| Required action |
Would you return, word for word, the lines of the data below from the line with "This screenshot has width=1568, height=710." through the line with "has height=761, width=1568.", and no others?

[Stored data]
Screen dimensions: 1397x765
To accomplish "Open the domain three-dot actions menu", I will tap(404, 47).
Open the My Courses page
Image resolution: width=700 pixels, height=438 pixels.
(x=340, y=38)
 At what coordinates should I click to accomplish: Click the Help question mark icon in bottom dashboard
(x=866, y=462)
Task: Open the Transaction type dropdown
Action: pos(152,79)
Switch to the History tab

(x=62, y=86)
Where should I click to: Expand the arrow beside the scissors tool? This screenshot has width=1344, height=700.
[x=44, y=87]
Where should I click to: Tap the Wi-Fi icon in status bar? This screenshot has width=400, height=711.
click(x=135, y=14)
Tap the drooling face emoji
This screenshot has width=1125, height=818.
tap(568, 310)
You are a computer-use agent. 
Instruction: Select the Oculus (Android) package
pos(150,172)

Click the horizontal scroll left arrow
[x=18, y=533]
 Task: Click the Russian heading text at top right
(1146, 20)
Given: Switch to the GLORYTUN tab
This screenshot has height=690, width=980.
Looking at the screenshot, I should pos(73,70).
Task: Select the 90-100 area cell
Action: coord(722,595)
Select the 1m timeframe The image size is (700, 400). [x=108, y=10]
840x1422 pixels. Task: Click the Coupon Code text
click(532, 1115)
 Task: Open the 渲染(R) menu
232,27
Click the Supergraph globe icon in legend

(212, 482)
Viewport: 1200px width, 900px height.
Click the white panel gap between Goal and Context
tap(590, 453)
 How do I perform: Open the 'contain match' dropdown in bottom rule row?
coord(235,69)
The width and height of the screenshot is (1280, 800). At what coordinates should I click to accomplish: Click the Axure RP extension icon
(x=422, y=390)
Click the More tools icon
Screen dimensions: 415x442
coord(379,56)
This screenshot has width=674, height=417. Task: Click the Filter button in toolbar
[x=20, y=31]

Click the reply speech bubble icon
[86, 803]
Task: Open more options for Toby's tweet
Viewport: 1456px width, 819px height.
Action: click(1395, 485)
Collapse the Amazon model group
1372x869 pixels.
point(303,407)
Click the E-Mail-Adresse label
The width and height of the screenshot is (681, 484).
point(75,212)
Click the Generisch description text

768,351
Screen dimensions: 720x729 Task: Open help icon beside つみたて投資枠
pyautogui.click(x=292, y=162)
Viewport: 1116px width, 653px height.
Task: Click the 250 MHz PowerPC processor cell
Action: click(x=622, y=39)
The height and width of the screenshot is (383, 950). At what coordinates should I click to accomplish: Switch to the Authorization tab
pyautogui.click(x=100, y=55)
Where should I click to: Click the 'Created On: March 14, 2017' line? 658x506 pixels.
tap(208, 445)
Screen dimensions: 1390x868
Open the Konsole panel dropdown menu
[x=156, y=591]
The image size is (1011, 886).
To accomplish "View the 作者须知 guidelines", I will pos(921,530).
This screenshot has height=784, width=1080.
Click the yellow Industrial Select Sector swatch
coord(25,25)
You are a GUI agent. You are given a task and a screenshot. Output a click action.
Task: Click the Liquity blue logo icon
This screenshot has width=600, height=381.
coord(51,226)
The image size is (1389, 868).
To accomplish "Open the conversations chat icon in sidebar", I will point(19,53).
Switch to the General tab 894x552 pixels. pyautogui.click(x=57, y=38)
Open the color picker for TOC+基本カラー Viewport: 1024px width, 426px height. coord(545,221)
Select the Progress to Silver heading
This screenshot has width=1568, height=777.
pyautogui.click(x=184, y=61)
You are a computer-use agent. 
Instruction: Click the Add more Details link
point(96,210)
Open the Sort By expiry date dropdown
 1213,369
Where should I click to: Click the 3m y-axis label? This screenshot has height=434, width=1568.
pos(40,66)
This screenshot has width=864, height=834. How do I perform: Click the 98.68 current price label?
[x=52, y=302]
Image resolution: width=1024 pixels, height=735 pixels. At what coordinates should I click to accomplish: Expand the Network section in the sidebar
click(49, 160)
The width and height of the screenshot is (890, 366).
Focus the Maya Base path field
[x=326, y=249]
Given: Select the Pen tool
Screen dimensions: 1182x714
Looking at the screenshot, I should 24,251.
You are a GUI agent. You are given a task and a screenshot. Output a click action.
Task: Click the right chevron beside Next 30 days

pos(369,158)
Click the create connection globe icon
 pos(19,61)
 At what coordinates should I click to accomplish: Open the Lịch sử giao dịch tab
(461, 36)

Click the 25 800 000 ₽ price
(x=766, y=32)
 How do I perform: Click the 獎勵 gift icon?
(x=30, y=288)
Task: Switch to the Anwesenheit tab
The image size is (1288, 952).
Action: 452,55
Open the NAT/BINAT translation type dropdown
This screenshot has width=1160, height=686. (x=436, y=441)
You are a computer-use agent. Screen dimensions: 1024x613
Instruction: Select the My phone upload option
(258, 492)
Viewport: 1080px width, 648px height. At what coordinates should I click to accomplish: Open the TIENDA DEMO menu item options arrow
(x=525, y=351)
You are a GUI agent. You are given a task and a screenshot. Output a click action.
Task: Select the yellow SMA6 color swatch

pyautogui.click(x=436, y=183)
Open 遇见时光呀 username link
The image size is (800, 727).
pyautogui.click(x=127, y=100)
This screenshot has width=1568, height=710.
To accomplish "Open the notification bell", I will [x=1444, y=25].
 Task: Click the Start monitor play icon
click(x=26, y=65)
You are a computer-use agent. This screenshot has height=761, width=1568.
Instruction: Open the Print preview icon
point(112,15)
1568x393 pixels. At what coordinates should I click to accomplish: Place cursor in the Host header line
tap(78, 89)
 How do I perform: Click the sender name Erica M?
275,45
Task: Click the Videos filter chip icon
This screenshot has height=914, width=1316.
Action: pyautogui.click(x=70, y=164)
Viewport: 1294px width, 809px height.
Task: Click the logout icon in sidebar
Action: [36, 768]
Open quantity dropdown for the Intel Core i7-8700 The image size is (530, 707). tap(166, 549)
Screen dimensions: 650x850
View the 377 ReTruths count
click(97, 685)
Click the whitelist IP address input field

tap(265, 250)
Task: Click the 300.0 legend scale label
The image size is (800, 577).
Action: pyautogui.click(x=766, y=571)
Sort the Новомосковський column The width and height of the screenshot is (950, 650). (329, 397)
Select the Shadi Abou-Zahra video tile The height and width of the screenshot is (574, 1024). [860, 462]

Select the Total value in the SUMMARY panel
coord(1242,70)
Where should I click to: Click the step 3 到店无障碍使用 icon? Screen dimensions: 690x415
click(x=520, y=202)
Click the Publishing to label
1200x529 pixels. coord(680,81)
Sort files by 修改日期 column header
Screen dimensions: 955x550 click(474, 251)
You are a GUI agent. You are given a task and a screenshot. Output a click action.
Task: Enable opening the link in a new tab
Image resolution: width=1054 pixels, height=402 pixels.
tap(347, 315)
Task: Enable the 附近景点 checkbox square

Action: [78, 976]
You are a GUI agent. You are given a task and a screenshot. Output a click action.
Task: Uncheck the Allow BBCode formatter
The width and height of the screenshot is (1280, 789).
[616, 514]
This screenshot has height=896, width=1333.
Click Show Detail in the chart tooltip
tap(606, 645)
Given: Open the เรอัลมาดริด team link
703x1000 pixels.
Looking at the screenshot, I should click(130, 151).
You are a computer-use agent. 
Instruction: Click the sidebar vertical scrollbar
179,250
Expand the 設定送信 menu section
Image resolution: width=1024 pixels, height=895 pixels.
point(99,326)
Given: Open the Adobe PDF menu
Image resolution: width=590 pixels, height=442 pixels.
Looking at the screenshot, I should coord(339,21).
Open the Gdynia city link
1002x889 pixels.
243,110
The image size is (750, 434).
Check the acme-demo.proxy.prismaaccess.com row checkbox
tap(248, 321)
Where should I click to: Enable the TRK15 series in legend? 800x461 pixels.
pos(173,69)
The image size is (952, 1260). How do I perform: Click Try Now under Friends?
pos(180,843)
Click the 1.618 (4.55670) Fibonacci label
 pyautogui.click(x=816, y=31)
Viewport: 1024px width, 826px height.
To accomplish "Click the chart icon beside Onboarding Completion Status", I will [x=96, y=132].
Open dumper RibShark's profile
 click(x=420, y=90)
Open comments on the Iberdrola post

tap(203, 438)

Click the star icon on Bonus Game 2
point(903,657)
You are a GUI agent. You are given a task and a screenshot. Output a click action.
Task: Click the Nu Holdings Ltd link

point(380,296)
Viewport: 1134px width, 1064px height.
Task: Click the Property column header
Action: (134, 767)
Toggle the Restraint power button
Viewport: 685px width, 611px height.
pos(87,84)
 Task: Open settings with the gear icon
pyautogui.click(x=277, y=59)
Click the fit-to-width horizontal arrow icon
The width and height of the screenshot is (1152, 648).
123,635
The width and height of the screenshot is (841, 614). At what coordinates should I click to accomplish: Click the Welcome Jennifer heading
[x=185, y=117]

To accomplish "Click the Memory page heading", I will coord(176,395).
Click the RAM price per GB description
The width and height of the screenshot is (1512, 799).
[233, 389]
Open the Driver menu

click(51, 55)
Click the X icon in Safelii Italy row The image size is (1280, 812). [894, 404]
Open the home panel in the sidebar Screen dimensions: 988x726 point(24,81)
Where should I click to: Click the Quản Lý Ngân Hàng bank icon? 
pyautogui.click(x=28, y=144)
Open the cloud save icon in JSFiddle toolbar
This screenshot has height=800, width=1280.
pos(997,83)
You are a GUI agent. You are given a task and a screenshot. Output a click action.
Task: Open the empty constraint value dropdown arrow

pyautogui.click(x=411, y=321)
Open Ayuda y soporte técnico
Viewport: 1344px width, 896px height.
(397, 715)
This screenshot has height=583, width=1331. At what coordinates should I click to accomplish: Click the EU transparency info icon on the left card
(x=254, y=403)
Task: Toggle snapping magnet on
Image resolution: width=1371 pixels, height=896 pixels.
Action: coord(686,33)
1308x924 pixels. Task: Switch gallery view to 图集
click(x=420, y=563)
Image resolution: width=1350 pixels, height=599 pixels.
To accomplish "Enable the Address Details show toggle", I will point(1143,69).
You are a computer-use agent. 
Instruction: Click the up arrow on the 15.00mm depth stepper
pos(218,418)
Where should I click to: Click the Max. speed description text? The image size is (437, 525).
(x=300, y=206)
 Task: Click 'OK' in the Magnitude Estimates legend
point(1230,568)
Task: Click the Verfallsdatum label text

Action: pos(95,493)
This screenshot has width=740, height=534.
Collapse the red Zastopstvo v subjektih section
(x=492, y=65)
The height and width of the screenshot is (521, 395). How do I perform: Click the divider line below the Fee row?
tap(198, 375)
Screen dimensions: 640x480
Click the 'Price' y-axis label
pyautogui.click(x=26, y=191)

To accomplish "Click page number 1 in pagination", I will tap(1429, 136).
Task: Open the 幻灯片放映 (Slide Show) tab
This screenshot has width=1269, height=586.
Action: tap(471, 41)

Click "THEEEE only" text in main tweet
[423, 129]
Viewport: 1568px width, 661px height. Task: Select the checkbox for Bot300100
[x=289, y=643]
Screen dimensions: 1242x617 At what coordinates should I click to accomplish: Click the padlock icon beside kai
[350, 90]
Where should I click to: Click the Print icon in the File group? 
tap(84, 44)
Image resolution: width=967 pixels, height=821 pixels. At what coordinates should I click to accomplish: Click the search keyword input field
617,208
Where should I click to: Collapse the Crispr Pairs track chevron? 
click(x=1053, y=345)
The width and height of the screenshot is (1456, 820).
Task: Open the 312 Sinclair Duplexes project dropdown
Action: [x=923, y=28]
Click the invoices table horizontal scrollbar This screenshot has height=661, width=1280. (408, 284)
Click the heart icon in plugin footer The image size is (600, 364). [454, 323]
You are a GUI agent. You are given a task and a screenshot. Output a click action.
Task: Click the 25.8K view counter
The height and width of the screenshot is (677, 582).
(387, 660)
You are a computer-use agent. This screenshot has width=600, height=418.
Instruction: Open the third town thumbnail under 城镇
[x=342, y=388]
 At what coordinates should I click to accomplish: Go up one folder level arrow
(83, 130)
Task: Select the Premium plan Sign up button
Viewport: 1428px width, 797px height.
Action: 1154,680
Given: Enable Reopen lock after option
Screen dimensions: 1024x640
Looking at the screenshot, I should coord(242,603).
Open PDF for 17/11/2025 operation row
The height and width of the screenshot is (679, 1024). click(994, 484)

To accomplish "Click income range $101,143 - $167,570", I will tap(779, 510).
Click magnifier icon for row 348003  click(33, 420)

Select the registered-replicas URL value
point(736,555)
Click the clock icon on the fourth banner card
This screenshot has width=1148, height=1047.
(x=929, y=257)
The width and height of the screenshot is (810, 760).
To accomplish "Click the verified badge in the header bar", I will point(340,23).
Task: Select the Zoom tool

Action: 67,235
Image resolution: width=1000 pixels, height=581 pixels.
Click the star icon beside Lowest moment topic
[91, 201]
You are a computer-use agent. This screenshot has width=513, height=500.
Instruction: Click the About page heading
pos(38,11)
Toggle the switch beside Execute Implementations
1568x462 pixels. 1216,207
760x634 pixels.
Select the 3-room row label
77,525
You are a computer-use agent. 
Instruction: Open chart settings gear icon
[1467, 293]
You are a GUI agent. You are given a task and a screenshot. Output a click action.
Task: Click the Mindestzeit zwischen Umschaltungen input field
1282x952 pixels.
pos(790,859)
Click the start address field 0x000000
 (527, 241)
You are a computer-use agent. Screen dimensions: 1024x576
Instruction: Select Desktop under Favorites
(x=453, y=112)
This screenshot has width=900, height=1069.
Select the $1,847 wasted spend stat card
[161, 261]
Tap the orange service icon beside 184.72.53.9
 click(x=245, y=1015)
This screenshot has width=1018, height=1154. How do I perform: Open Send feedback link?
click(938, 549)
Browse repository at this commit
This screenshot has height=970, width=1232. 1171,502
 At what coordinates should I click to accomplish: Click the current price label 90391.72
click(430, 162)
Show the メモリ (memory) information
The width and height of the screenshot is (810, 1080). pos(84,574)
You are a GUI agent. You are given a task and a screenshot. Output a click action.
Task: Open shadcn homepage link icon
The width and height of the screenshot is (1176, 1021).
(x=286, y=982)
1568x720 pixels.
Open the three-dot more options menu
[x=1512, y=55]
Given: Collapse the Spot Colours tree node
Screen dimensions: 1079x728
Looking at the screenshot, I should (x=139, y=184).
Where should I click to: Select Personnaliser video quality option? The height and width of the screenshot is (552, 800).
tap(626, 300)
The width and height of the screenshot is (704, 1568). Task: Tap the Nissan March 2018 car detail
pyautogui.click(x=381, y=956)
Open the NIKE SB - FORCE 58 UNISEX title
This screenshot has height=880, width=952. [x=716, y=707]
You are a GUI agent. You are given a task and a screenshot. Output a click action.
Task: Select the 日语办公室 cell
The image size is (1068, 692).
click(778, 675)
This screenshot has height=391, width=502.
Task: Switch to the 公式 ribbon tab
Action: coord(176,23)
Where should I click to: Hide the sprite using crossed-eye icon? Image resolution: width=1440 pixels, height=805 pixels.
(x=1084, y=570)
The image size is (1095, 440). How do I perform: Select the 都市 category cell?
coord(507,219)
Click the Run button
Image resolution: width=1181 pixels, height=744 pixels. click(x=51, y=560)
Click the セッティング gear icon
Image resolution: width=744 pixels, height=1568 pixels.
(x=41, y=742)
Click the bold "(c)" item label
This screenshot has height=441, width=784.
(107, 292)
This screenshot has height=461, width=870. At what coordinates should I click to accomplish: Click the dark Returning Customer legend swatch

| Output of the task |
This screenshot has width=1568, height=710.
To accomplish "Open the notification bell", I will [x=1444, y=25].
 Task: Click the Start monitor play icon
click(x=26, y=65)
You are a computer-use agent. This screenshot has height=761, width=1568.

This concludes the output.